1. Make your own greeting cards for free. The Hewlett Packard site has hundreds of free downloads. Invest in a pack of greeting card paper, select the card you want, print it and you are good to go. I just made a store quality valentine card for my husband in under 5 minutes. Four of those minutes were spent finding where I put the card paper stock. You can buy a pack of greeting card paper with envelopes for about $9, so each card can be printed for around 30 cents, plus a few minutes of your time.
2. The actual, official free credit report site is at www.annualcreditreport.com. This site allows you to order a credit report once every twelves months from each of the nationwide consumer credit reporting companies: TransUnion, Equifax, and Experian.
Many of the free credit report offers online are in fact scams. If you sign up with them, you (maybe) get one month for free and the get your charge card billed for access to credit reports monthly until the end of time. In a way you have to give admire the diabolical cleverness of the credit reporting agencies for finding a way to make money for a problem they helped to create (easy credit fraud).
3. You can get many free books online at books.google.com and www.gutenberg.org.

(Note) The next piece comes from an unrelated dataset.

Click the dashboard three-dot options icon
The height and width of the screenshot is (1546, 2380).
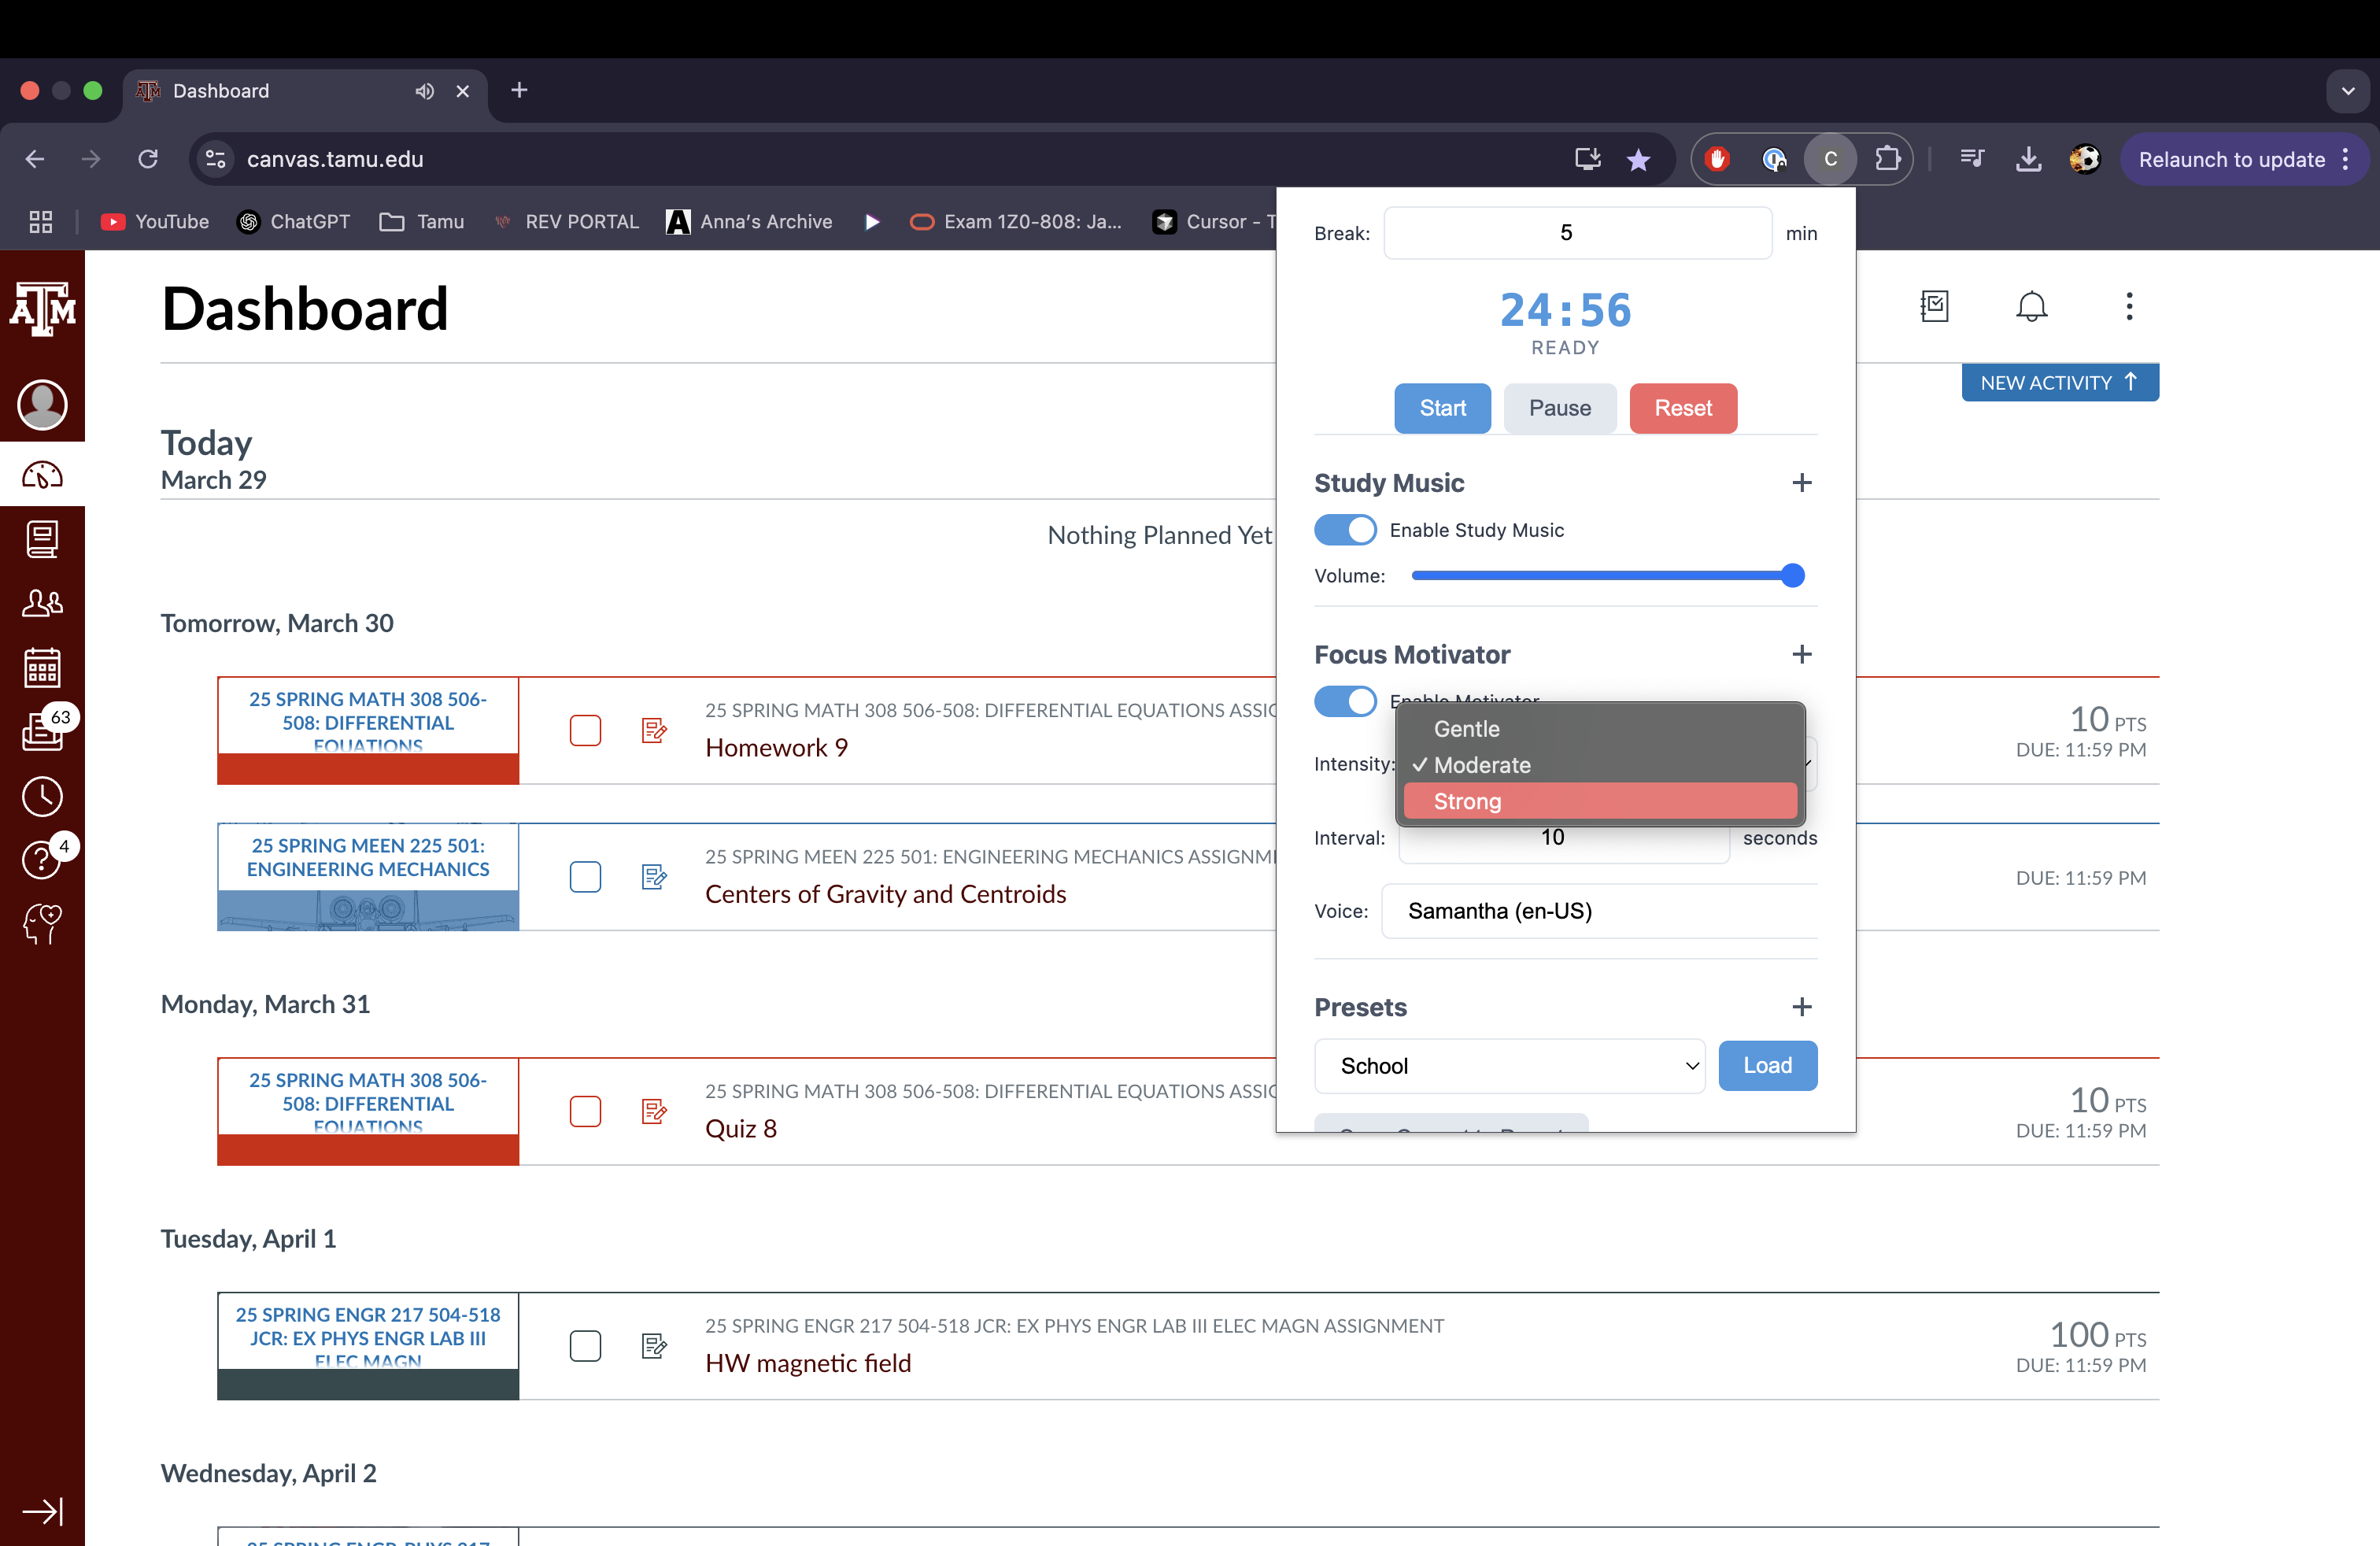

4. Get free books, audio books, DVDs and subscriptions from your local library. Most people know that libraries offer free book rentals, but these days the freebies don't just stop at books. My favorite freebie from libraries is subscriptions to online journal and magazine sites. Most libraries subscribe to a number of these subscription services. If you write for a living like I do, or do other kinds of research, access to these online services is a fantastic resource. In California you can get a library card from many different cities, and correspondingly many different journal services, as long as you are a resident of the state. If you live in California, or a state with similar library rules, stop in to various libraries whenever you travel and get a card. This will give you access to a wide range of online, free full text articles you won't find in the search engine listings.
Hint: The libraries in cities with the highest home prices tend to have the best online research tools.
5. If you have a Kindle book reader, there are some books you can download for free at Amazon.com.